We thank the following individuals for their review of this report:
Mr. William Ball, Southern Company Services, Inc.,
Mr. Joe Brannan, North Carolina Electric Membership Corporation,
Dr. L. Berkley Davis, Jr. (NAE), GE Power & Water,
Mr. Phillip Harris, Tres Amigas LLC,
Dr. James L. Kirtley, Jr. (NAE), Massachusetts Institute of Technology,
Dr. Butler W. Lampson (NAS/NAE), Microsoft Research,
Mr. Ralph LaRossa, Public Service Electric & Gas Company,
Mr. Jason McNamara, CNA,
Ms. Diane Munns, Environmental Defense Fund,
Mr. David K. Owens, Edison Electric Institute (retired),
Dr. William H. Press (NAS), The University of Texas, Austin
Dr. B. Don Russell (NAE), Texas A&M University,
Dr. Alberto Sangiovanni-Vincentelli (NAE), University of California, Berkeley,
Dr. Edmund O. Schweitzer, III (NAE), Schweitzer Engineering Laboratories, Inc.,
Mr. Rich Sedano, Regulatory Assistance Project, and
Dr. Paul Stockton, Sonecon, LLC.
Although the reviewers listed above provided many constructive comments and suggestions, they were not asked to endorse the conclusions or recommendations of this report nor did they see the final draft before its release.
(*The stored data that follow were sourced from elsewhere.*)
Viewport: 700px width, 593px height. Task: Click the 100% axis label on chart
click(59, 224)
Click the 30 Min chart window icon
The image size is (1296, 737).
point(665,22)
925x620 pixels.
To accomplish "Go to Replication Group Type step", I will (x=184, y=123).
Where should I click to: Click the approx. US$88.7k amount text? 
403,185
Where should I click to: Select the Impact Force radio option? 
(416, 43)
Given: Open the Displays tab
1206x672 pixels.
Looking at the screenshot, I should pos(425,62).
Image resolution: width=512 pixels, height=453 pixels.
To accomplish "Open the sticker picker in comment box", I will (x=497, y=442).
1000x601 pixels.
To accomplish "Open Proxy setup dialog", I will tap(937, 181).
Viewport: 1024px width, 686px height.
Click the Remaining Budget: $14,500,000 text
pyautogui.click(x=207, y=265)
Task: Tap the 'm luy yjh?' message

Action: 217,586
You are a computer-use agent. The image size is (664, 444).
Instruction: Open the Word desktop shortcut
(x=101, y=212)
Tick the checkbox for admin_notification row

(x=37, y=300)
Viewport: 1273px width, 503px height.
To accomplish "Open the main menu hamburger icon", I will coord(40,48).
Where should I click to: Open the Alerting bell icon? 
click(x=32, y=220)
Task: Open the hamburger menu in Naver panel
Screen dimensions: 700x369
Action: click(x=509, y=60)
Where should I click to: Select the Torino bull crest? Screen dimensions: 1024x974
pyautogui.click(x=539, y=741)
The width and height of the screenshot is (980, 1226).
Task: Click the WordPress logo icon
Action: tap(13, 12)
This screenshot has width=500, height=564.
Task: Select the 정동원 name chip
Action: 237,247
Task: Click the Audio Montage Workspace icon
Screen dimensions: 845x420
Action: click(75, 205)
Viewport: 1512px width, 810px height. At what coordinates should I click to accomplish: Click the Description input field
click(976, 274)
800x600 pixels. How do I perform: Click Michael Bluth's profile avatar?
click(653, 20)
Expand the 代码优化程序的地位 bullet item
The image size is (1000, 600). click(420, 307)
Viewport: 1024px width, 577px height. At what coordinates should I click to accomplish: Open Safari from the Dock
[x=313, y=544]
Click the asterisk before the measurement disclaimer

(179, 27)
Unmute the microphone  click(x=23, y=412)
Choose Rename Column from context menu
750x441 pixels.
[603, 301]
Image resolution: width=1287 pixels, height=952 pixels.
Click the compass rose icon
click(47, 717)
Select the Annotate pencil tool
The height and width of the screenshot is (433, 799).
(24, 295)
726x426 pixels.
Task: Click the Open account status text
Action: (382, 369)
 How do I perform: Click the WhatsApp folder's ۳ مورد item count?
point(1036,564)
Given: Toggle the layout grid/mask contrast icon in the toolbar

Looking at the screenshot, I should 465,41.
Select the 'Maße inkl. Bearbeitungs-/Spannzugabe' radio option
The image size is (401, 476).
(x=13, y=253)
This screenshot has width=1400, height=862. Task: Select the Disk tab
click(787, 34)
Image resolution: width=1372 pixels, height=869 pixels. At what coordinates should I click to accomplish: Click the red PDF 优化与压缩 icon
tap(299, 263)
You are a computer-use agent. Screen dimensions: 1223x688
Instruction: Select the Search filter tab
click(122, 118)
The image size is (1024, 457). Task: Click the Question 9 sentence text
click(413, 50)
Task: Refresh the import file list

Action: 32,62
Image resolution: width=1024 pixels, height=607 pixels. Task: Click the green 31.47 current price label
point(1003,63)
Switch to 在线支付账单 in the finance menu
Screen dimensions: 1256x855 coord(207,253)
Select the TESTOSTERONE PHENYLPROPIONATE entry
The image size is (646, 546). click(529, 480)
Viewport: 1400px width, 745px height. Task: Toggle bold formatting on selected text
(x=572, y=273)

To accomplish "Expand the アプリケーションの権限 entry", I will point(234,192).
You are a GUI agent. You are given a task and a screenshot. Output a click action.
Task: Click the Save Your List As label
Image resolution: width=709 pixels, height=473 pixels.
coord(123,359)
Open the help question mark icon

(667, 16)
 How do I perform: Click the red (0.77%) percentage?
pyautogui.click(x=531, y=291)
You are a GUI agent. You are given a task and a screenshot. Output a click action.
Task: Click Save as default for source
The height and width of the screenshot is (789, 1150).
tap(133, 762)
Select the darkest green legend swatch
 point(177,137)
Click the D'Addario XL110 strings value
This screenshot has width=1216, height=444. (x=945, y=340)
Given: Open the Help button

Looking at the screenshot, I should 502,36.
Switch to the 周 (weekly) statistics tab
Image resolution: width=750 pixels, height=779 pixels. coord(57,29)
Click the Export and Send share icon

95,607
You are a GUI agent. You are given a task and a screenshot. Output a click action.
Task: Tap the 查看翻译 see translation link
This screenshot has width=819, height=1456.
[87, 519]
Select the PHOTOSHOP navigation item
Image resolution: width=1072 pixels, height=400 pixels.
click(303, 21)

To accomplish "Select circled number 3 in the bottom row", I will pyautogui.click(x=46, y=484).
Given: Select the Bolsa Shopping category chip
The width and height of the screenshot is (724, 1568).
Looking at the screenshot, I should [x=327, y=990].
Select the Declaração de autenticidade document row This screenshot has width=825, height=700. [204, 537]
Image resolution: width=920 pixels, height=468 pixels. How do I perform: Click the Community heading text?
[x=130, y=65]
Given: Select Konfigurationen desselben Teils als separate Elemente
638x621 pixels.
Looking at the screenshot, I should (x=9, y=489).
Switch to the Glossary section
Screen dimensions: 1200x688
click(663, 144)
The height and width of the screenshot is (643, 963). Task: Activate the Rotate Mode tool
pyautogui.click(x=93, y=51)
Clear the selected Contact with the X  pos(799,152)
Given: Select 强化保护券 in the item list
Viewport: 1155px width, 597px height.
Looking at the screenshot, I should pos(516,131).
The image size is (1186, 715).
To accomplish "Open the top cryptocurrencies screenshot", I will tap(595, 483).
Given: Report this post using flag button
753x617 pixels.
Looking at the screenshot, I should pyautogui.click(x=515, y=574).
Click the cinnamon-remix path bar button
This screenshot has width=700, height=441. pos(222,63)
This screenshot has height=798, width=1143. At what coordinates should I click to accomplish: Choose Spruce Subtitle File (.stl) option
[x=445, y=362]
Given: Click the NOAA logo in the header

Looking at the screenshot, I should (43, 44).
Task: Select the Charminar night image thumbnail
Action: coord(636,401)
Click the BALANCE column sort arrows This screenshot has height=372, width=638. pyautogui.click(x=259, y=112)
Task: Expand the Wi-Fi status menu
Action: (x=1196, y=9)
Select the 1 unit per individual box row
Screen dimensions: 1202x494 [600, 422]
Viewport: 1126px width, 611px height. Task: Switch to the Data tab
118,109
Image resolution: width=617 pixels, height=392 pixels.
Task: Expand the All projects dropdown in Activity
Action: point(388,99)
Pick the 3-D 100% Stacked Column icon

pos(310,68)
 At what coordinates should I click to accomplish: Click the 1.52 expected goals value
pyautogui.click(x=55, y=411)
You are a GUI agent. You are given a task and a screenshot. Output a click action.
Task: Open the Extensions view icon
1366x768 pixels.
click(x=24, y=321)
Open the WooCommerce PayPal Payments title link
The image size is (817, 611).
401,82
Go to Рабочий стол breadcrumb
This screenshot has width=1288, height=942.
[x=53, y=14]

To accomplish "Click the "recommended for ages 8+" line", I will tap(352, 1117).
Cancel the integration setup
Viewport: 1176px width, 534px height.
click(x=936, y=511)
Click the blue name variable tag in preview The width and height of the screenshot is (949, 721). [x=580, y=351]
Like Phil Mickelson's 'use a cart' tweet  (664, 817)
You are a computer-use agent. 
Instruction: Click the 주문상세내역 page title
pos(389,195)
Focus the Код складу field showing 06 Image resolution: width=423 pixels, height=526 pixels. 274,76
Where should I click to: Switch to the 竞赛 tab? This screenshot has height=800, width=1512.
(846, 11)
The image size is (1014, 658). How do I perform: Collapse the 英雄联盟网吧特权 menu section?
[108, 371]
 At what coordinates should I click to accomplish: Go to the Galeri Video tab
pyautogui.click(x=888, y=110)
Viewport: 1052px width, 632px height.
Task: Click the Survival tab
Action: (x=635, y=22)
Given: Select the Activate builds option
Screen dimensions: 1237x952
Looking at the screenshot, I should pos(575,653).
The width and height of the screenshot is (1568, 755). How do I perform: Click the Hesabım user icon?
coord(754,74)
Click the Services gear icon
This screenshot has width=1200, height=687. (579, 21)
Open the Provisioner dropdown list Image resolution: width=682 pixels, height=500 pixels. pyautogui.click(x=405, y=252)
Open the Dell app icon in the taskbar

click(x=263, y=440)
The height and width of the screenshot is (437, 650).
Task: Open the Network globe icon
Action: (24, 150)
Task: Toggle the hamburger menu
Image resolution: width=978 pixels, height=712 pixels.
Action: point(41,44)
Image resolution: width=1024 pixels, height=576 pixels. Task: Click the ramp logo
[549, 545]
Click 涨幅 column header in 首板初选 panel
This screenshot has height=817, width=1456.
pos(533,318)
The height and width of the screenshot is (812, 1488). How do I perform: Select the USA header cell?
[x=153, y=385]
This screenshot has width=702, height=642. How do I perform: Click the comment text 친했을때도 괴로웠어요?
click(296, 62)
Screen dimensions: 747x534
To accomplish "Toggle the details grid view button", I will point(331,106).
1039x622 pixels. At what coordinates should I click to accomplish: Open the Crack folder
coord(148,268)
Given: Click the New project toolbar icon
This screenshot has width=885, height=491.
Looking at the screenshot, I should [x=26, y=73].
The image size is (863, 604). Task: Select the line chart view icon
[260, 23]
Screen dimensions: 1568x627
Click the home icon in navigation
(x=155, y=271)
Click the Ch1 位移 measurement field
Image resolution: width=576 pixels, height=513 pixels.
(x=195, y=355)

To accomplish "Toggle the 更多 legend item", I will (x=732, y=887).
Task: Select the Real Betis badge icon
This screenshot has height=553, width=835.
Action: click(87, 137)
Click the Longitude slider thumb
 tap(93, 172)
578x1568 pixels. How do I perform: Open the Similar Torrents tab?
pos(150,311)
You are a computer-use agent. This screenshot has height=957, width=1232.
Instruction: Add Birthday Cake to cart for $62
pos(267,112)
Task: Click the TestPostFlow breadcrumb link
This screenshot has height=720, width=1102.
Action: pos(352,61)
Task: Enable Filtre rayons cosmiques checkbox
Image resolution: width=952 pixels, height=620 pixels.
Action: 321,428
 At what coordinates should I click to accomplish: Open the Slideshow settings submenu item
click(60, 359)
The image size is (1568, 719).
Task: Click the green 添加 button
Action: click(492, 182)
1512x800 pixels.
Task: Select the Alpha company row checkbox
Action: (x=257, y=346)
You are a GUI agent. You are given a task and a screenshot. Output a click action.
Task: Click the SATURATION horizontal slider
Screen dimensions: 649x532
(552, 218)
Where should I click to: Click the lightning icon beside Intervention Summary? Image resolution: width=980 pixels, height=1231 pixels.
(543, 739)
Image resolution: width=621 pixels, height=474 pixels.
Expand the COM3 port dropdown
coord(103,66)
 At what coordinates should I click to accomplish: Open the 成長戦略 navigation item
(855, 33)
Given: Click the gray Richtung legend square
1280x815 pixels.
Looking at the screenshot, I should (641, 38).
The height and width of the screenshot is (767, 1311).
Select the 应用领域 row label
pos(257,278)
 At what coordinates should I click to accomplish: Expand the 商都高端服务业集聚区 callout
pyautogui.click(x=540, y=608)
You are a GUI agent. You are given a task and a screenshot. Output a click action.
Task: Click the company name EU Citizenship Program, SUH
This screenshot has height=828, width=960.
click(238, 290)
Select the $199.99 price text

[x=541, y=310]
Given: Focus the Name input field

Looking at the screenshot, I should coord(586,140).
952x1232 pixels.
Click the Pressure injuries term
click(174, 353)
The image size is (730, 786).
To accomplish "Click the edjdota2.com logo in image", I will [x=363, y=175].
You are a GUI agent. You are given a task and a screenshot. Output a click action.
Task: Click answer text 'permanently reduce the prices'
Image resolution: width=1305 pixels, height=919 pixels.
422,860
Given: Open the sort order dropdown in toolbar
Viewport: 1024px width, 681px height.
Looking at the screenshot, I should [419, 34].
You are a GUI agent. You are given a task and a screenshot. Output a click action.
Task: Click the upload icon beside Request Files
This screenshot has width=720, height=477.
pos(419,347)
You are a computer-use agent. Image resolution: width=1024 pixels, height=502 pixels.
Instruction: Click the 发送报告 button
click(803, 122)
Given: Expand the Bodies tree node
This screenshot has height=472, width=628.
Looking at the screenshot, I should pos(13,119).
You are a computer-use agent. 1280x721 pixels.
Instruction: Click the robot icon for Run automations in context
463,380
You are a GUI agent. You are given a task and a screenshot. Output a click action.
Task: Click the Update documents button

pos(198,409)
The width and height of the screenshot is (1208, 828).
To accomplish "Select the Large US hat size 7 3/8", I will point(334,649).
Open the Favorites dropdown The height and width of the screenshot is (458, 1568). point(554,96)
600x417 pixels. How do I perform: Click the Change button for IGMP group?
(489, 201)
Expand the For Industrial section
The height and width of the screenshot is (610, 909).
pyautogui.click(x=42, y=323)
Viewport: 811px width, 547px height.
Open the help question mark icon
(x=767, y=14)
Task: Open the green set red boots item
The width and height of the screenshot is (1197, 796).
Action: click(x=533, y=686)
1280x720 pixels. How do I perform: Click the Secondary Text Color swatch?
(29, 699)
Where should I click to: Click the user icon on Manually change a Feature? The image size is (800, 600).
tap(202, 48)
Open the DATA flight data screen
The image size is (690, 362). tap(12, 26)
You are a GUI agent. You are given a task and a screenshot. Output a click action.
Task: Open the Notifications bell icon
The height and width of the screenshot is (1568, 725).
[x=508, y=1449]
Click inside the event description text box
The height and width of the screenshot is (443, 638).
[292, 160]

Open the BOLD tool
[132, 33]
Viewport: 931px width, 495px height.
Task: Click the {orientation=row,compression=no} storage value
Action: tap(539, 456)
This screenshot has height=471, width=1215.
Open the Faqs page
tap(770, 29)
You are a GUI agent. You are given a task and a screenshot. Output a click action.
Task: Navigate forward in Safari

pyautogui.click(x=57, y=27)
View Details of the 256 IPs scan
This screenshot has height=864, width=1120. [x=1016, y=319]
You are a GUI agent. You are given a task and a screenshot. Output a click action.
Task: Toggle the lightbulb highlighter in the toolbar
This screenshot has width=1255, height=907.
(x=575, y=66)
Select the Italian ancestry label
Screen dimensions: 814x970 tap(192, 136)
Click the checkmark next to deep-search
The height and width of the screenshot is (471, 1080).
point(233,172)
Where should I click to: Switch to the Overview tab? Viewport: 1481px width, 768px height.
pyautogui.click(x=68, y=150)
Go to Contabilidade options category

The review of this report was overseen by Julia M. Phillips, NAE, Sandia National Laboratories (retired), and John G. Kassakian, NAE, Massachusetts Institute of Technology (retired). They were responsible for making certain that an independent examination of this report was carried out in accordance with the standards of the National Academies and that all review comments were carefully considered. Responsibility for the final content rests entirely with the authoring committee and the National Academies.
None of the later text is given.